Dataset entries

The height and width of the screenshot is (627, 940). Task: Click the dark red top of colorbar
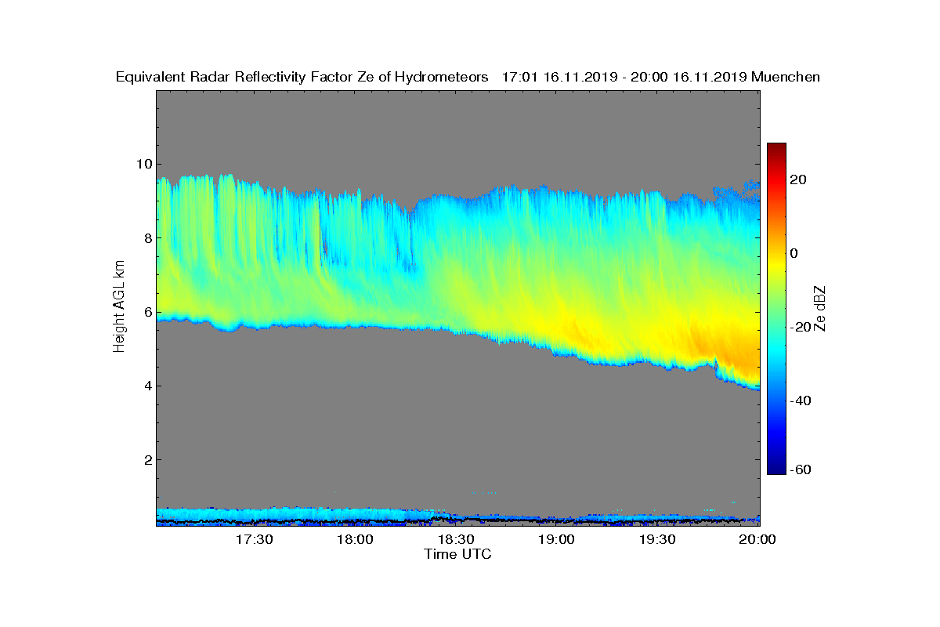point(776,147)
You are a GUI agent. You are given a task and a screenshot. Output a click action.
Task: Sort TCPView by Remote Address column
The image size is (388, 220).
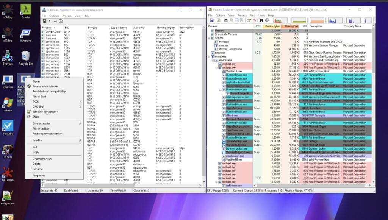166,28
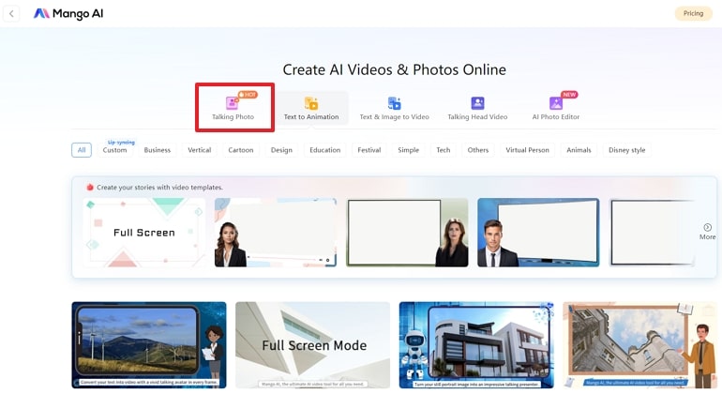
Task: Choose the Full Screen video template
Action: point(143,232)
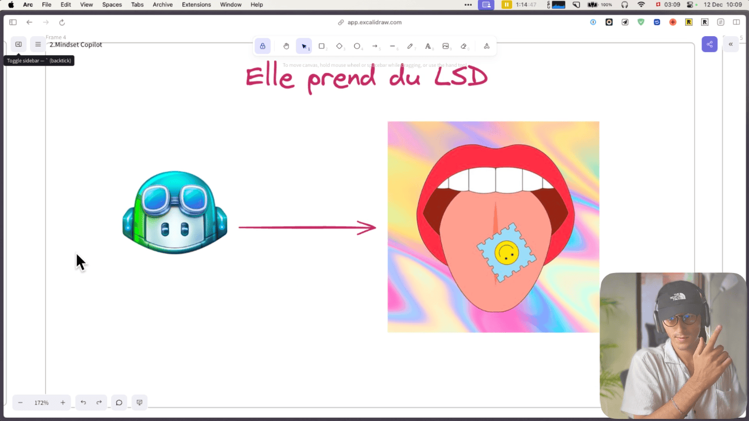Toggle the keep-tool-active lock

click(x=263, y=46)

_YOUR INSTRUCTIONS_
Without including any pictures, return every line of the records exactly.

_RESPONSE_
The height and width of the screenshot is (627, 940). Task: Click the dark red top of colorbar
point(776,147)
You are a GUI agent. You are given a task and a screenshot. Output a click action.
Task: Sort TCPView by Remote Address column
The image size is (388, 220).
166,28
Task: Choose the Full Screen video template
Action: point(143,232)
Toggle the keep-tool-active lock

click(x=263, y=46)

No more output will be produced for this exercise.